Insomma qui avete un’occasione concreta per confrontarvi con la quotidianità contemporanea reale del mondo della ceramica e soprattutto – occasione più unica che rara nel desolante panorama italiano – entrarci dentro mani e piedi. “Mani”, peraltro, in senso letterale, perché qui le mani ve le sporcate concretamente: qui plasmerete, tornirete, cuocerete e poi decorerete, voi, sotto la guida esperta e illuminante dei migliori nomi della creatività mondiale.
Ad esempio, Robert Cooper è stato recentemente ospite con le sue tea caddies multicolori (quasi contenitori di idee con cui ricreare la realtà, pure espressioni di una poetica dell’object trouvé che si muove tra riciclo e riplasmazione estetica della vita che ci circonda), esposte nella Galleria; ma contemporaneamente si è fatto Maestro d’Arte in un workshop in cui ha condiviso la sua esperienza con gli allievi – ed era uno spettacolo nello spettacolo vederlo muoversi con tanto di grembiale attorno al tavolo di lavoro, ora con colori e pennelli, ora con forme d’argilla, e calchi, e stampi e stoffe da cui ricavare visionarie textures, in un festoso, creativo triduo di condivisione delle sue Ibridazioni Narrative.
Ecco, OS project sta in questa vitalità contagiosa, che dà il senso dei progetti editoriali, raffinati e curatissimi; dà il senso di quelli espositivi, sempre attenti alle più recenti evoluzioni del panorama artistico; dà il senso di quelli formativi.
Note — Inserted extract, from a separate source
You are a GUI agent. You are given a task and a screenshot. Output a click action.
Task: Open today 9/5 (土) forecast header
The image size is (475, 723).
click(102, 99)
Tenete d’occhio il sito delle Officine, con particolare attenzione alla sezione Concorsi: possono essere un trampolino di lancio reale che pochi offrono al giorno d’oggi. Ad esempio prendete Open to Art, del 2014: aperto ad artisti di tutte le età, “senza vincoli tematici e con l’unica condizione della presenza di una percentuale maggiore in ceramica all’interno dell’opera”, recita il bando. Scorrete i nomi della Giuria e capirete che cosa si intende con “progetto di ampio respiro”: la collaborazione è (anche!) col Guldagergaard International Ceramic Research Center (Mette Blum Marcher), il Museo Internazionale delle Ceramiche di Faenza (Claudia Casali), l’École National Supérieure d’Art di Limoges (Jeanne Gailhoustet), il Museo di Design di Helsinki (Jukka Savolainen), il Royal College of Art di Londra (Martin Smith)… e gli altri scopriteli voi, sgranando tanto d’occhi.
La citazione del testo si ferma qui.